*** Task inputs

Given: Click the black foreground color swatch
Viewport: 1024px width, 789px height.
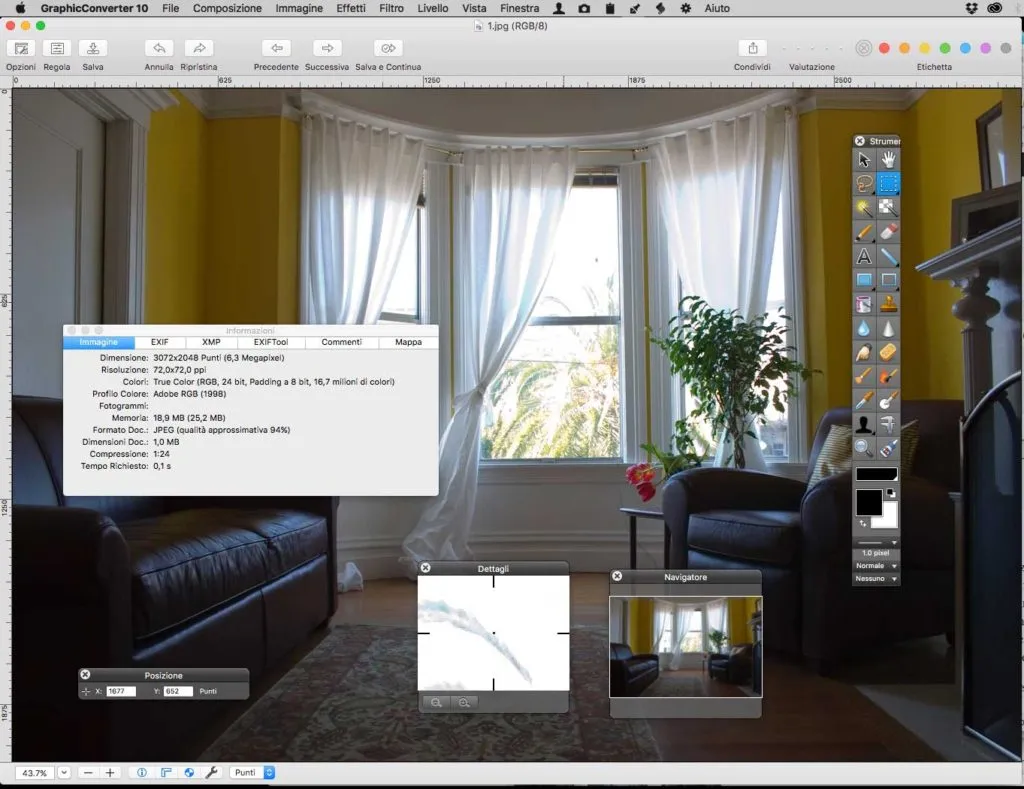Looking at the screenshot, I should coord(869,502).
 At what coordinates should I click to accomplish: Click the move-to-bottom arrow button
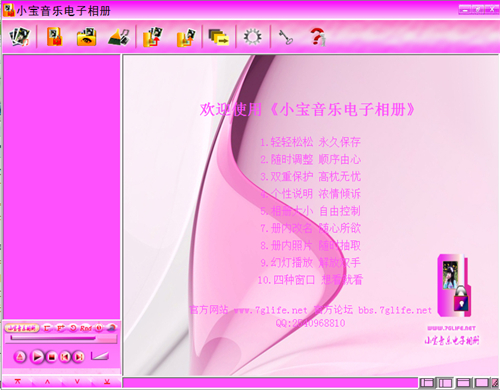(x=107, y=382)
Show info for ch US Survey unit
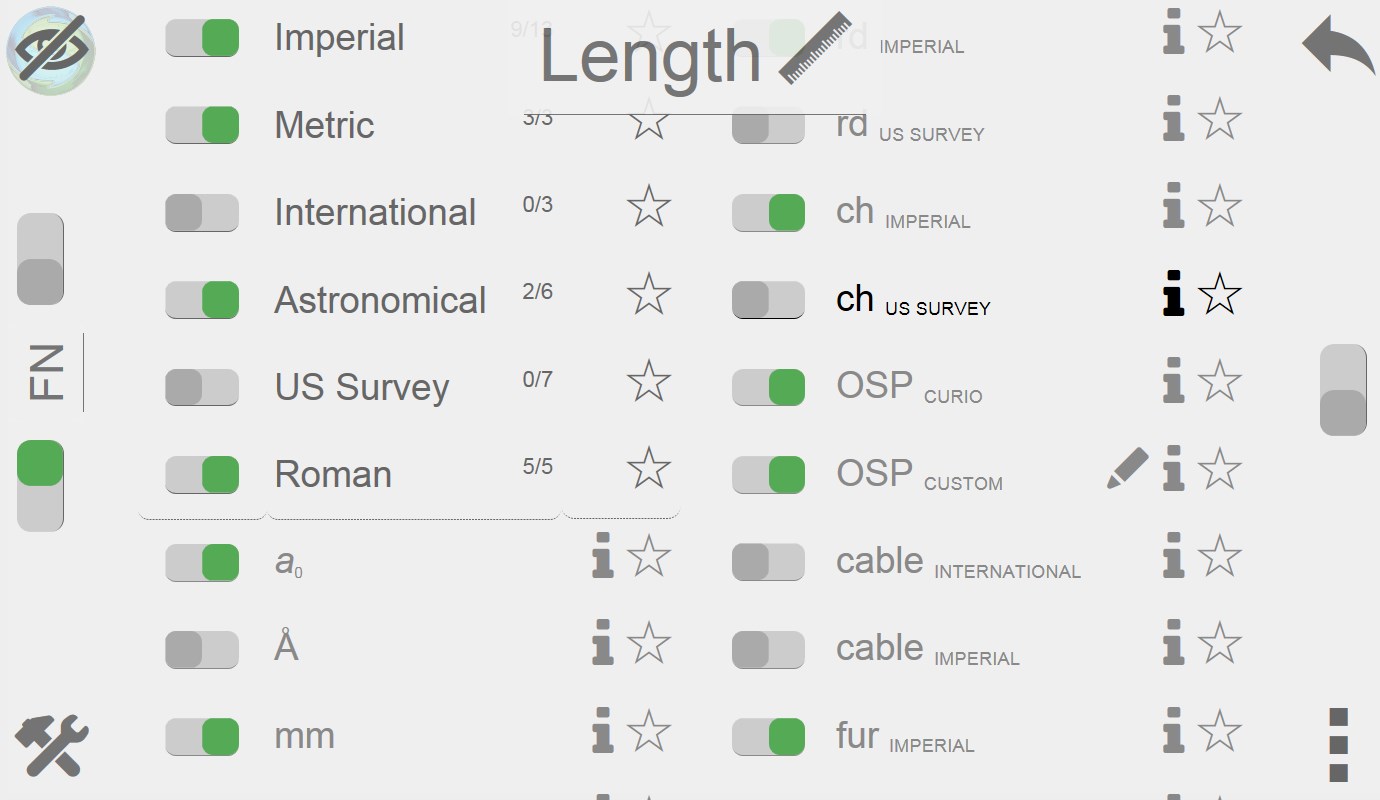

******

> What this task involves
A word-for-word copy of the entries above is needed, with every picture dropped.

> Result of the exercise
Given: Click the black foreground color swatch
Viewport: 1024px width, 789px height.
Looking at the screenshot, I should coord(869,502).
 At what coordinates should I click to accomplish: Click the move-to-bottom arrow button
(x=107, y=382)
Show info for ch US Survey unit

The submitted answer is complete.